■ **What this task involves**
Print everything in the listing from the line containing "Image resolution: width=1568 pixels, height=702" down to the line containing "Action: (x=204, y=350)", both included, with no changes.

..........

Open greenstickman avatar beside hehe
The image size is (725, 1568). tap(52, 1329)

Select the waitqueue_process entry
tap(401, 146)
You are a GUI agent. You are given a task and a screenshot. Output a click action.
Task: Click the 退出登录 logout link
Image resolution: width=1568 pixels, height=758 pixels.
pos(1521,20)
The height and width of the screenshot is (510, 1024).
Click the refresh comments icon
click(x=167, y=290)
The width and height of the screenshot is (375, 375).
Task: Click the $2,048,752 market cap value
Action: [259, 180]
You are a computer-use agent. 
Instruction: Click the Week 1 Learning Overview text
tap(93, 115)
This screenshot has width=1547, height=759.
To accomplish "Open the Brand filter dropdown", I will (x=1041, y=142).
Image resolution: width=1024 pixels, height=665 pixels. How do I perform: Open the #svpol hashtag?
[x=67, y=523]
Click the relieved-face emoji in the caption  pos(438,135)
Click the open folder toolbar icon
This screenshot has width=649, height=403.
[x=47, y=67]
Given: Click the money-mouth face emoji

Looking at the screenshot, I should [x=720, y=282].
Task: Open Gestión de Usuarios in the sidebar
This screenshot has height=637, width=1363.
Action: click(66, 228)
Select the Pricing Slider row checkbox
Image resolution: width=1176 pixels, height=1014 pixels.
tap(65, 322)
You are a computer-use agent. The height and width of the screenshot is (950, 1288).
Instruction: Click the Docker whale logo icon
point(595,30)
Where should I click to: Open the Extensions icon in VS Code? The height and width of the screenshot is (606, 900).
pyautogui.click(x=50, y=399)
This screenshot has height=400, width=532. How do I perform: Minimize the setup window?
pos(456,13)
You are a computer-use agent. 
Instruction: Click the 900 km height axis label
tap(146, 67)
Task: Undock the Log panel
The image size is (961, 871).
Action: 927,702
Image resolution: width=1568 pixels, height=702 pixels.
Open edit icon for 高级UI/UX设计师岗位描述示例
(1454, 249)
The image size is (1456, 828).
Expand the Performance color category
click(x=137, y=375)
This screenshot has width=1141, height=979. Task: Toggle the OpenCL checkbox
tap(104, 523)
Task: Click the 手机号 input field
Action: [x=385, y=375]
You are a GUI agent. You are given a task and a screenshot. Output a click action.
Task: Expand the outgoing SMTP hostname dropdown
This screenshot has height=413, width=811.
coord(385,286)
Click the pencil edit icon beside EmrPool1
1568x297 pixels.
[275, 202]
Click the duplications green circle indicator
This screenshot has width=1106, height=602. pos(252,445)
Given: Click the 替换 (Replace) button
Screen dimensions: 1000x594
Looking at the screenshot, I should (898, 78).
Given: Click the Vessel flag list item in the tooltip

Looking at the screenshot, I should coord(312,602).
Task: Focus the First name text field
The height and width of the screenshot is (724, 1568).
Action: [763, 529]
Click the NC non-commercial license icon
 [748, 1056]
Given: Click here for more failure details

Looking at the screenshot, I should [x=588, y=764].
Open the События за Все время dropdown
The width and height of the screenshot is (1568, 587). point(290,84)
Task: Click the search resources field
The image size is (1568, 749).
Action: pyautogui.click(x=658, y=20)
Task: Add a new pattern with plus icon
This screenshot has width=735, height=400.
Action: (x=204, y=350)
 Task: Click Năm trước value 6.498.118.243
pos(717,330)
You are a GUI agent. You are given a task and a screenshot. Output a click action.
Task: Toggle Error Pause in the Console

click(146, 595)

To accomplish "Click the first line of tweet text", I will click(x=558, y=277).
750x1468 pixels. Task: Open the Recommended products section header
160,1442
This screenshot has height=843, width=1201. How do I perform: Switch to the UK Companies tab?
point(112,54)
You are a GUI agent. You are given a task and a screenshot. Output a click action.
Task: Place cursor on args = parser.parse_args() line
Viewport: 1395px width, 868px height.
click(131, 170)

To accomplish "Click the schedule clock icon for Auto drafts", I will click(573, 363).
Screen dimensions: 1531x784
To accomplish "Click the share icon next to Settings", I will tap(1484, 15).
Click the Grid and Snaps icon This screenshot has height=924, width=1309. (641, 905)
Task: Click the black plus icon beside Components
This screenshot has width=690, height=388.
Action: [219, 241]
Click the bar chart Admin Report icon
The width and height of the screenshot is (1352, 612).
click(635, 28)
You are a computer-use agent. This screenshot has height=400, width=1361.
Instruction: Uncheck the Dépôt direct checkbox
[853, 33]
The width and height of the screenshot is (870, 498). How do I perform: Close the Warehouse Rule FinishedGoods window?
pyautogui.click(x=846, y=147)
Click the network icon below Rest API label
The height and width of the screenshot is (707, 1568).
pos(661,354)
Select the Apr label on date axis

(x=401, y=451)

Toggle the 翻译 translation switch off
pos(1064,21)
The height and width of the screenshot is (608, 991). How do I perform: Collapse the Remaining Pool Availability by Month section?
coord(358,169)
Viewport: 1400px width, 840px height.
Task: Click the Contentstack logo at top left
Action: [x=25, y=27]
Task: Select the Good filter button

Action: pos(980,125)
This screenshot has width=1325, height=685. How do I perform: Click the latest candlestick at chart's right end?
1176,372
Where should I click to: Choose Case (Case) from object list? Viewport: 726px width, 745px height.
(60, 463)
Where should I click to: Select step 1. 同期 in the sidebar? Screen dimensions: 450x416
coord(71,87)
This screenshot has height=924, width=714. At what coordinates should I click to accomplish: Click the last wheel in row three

..........

■ **Result**
Image resolution: width=1568 pixels, height=702 pixels.
Open edit icon for 高级UI/UX设计师岗位描述示例
(1454, 249)
The image size is (1456, 828).
Expand the Performance color category
click(x=137, y=375)
This screenshot has width=1141, height=979. Task: Toggle the OpenCL checkbox
tap(104, 523)
Task: Click the 手机号 input field
Action: [x=385, y=375]
You are a GUI agent. You are given a task and a screenshot. Output a click action.
Task: Expand the outgoing SMTP hostname dropdown
This screenshot has height=413, width=811.
coord(385,286)
Click the pencil edit icon beside EmrPool1
1568x297 pixels.
[275, 202]
Click the duplications green circle indicator
This screenshot has width=1106, height=602. pos(252,445)
Given: Click the 替换 (Replace) button
Screen dimensions: 1000x594
Looking at the screenshot, I should (898, 78).
Given: Click the Vessel flag list item in the tooltip

Looking at the screenshot, I should coord(312,602).
Task: Focus the First name text field
The height and width of the screenshot is (724, 1568).
Action: [763, 529]
Click the NC non-commercial license icon
 [748, 1056]
Given: Click here for more failure details

Looking at the screenshot, I should [x=588, y=764].
Open the События за Все время dropdown
The width and height of the screenshot is (1568, 587). point(290,84)
Task: Click the search resources field
The image size is (1568, 749).
Action: pyautogui.click(x=658, y=20)
Task: Add a new pattern with plus icon
This screenshot has width=735, height=400.
Action: (x=204, y=350)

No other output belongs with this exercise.